§ GIVEN TASK
For the excerpt about mornings at the office below, state whether each statement agrees with it, answering yes or no and quoting the deciding words: (a) The writer has spent more than 25 years at businesses whose workday starts at 8am or 9am. (b) The writer once attributed the phone complaints to a hardware problem. (c) The writer is fond of the word "hate."

§ EXCERPTED TEXT
******
My office at 9am.  Lonely, empty, and waiting for me to wake up.

My office at 9am. Lonely, empty, and waiting for me to get in the right frame of mind. [Note @gapingvoid framed print in corner. Love him…er, it. Check him out on web or Twitter.]

I’m not a morning person.  Ok, that’s an understatement.  I hate mornings.  And I hate the word “hate.”  But it fits here.  I’ve spent 25+ years working for businesses for which the work day “start” time is 8am or 9am and leaving before 5pm is frowned upon.

But here’s the thing…I do crappy work (if any work at all) at 9am.  At 8am, I am a mere shell of a woman, a robot going through the motions.  I can’t form complete sentences.  In fact, when I was a meeting planner (many moons ago), I used to be told regularly on the phone in the mornings to speak up because people “couldn’t hear me.”  At the time, I thought that was due to a hardware problem, but I’ve since realized that a barely audible mumble is the best I can do in the morning.
******
§ EXTRACTED INFORMATION
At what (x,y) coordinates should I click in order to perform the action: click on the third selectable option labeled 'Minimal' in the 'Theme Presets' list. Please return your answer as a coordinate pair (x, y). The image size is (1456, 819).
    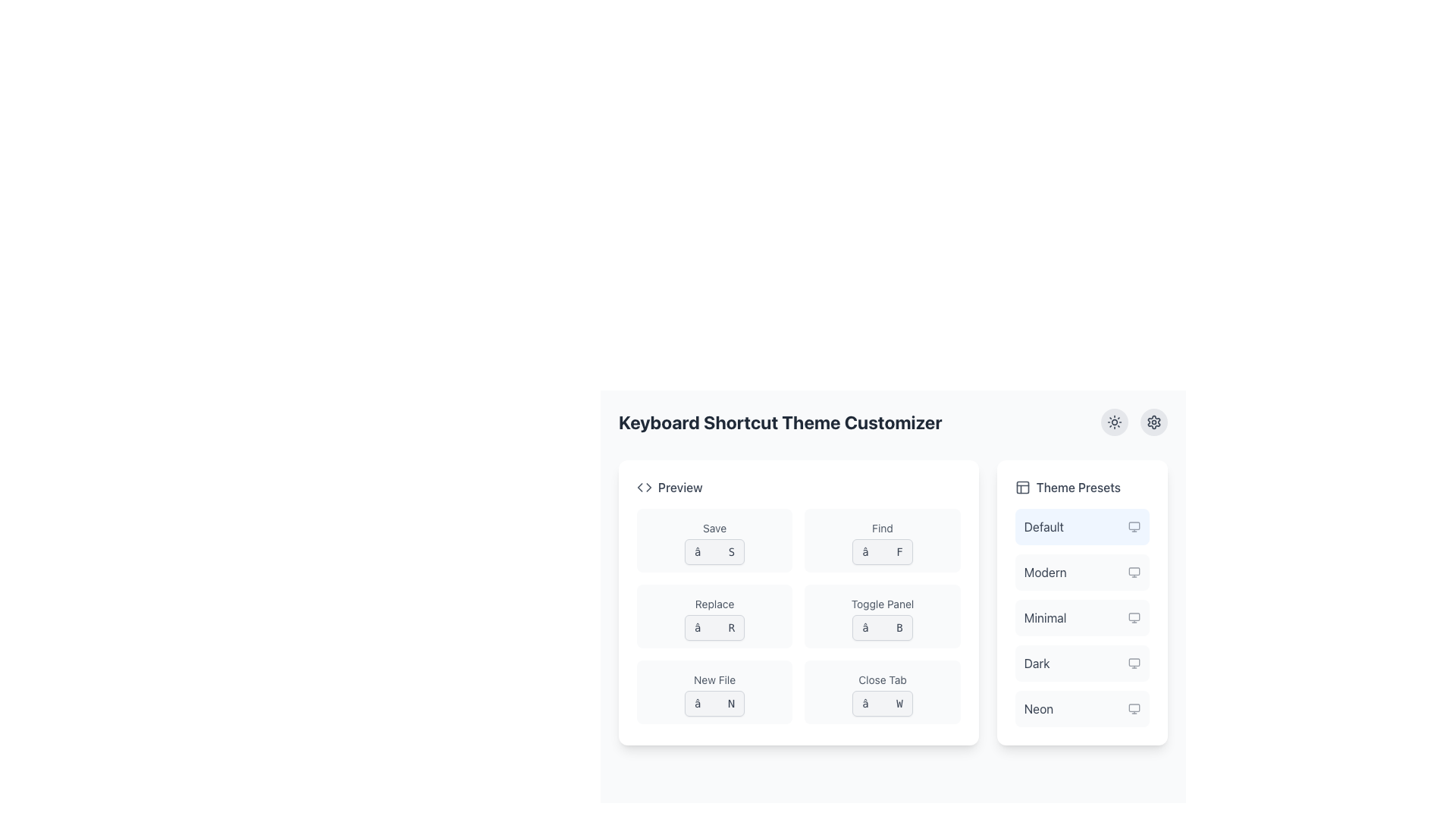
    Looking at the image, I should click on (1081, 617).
******
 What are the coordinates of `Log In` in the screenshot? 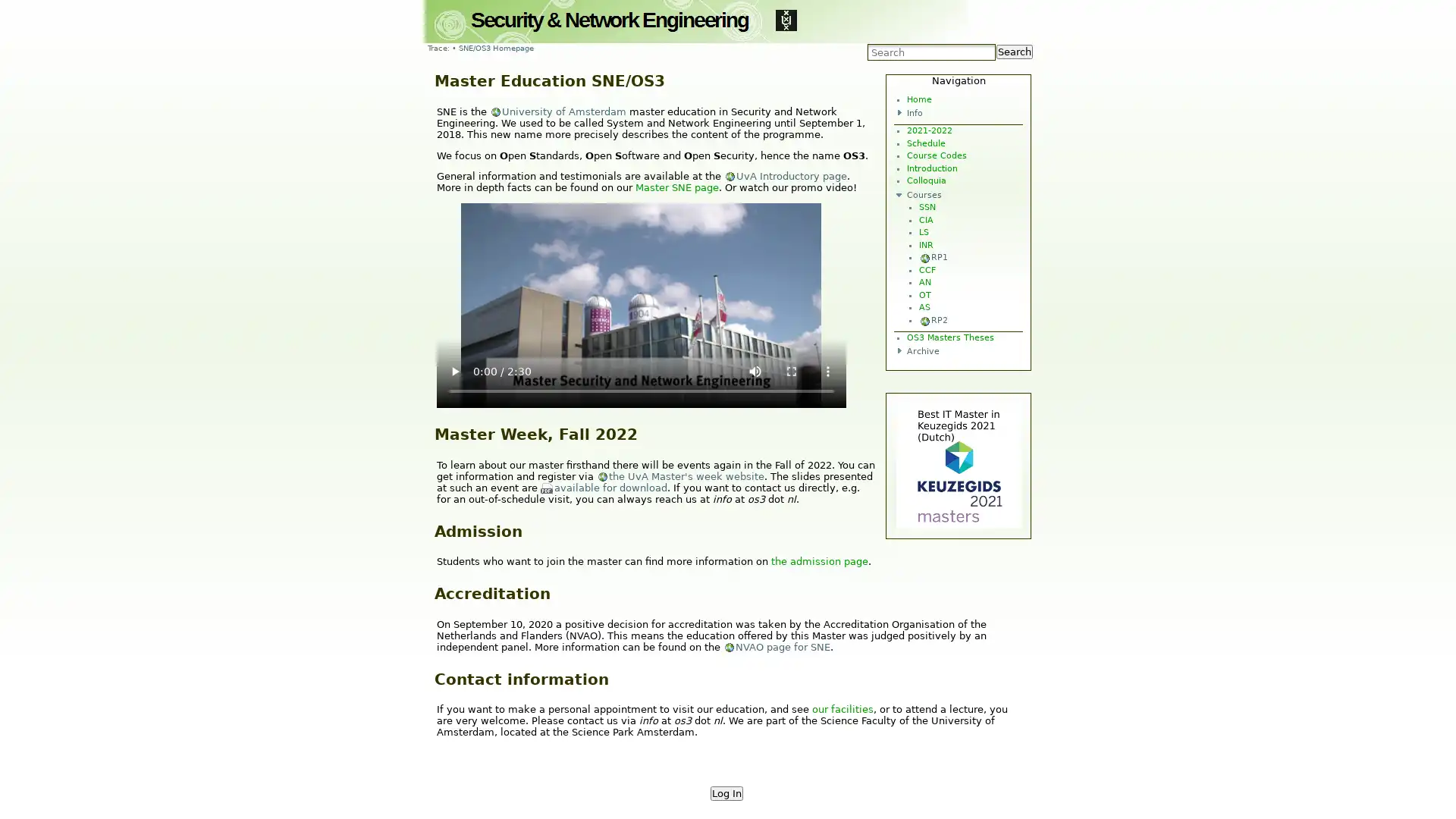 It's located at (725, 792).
******
§ COMPLETED EXERCISE
(a) Yes: "I’ve spent 25+ years working for businesses for which the work day “start” time is 8am or 9am"
(b) Yes: "At the time, I thought that was due to a hardware problem"
(c) No: "And I hate the word “hate.”"